Nabi SAW pernah mengajarkan cara mengendalikan marah. Jika kamu marah, maka duduklah, jika dalam posisi duduk, maka berbaringlah.Â
Bahkan ada juga yang menyarankan untuk berwudhu, segera salat, dan beristighfar.
Cara-cara dalam mengendalikan amarah bisa dicoba satu persatu. Yang jelas, setelah itu jangan sampai masih ada sesuatu yang mengganjal di dalam hati. Jika ia, artinya emosi tersebut belum sepenuhnya dikeluarkan.
Untuk kesehatan mental dan jiwa. Jangan pernah memendam amarah. Apalagi jika orang yang dimaksud tidak paham bahwa kita sedang marah.
Misalnya saat seorang atasan sedang marah pada karyawannya. Dalam posisi demikian, agar si karyawan tidak merasa dipermalukan di depan umum, akan lebih bijak jika dipanggil secara personal.
Memarahi orang didepan umum jelas akan meruntuhkan harkat dan martabatnya. Jika yang dimarahu tidak terima dan menyimpan dendam justru malah bisa berakhir dengan pertumpahan darah.
Oleh karena itu, bicara soal marah memang sepertinya sepele. Apalagi jika menyankut pribadi, personal. Tapi, jika sudah menyankut orang lain, perlu dipikirkan efeknya, dampaknya, akibatnya kepada orang lain dan lingkungan.
Maka, sebaik-baik obat marah adalah air wudhu. Karena setiap orang pun pasti memiliki batas kesabarannya.Â
Kita pun harus sadar dan jangan memancing orang untuk marah. Hal-hal kecil seperti menyerobot antrean, menyalip dan memotong jalan di jalanan kerap kali mennadi sebab kemarahan orang lain dan berujung keributan.

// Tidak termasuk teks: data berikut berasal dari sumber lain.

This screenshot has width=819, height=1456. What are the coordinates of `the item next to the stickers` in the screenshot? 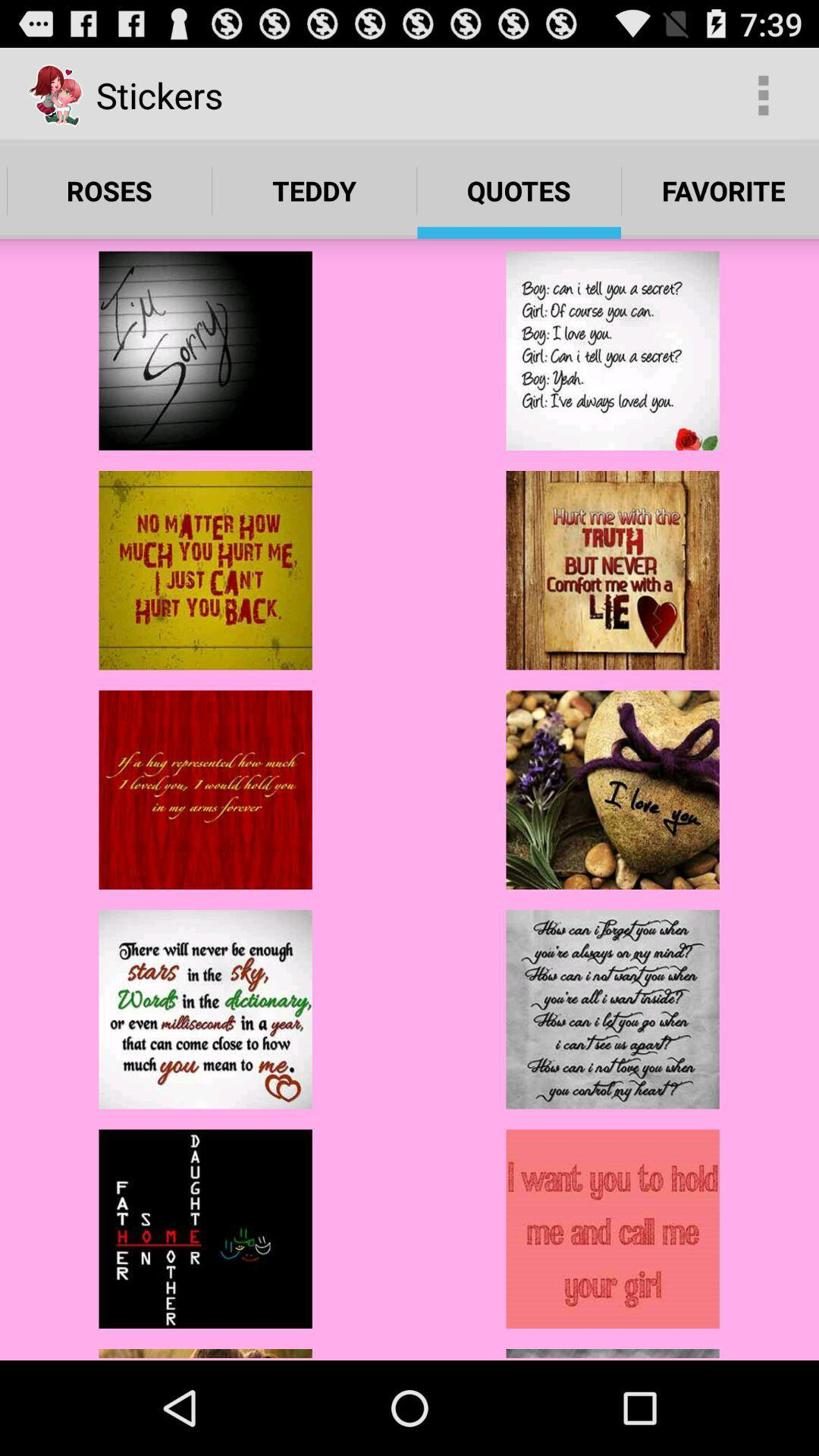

Untuk itu, momen puasa ini memang tepat. Bukan ajang latihan menahan lapar dan haus saja, tetapi juga bisa dijadikan ajang latihan untuk menahan amarah dan melampiaskannya secara positif sehingga tidak ada yang dirugikan. Karena semua kesalahpahaman, sebetulnya bisa dibicarakan dengan baik dan kepala dingin.
Semoga dengan semangat puasa Ramadan, kita tidak hanya melatih kesabaran, tetapi juga melatih emosi agar tidak meletup-letup.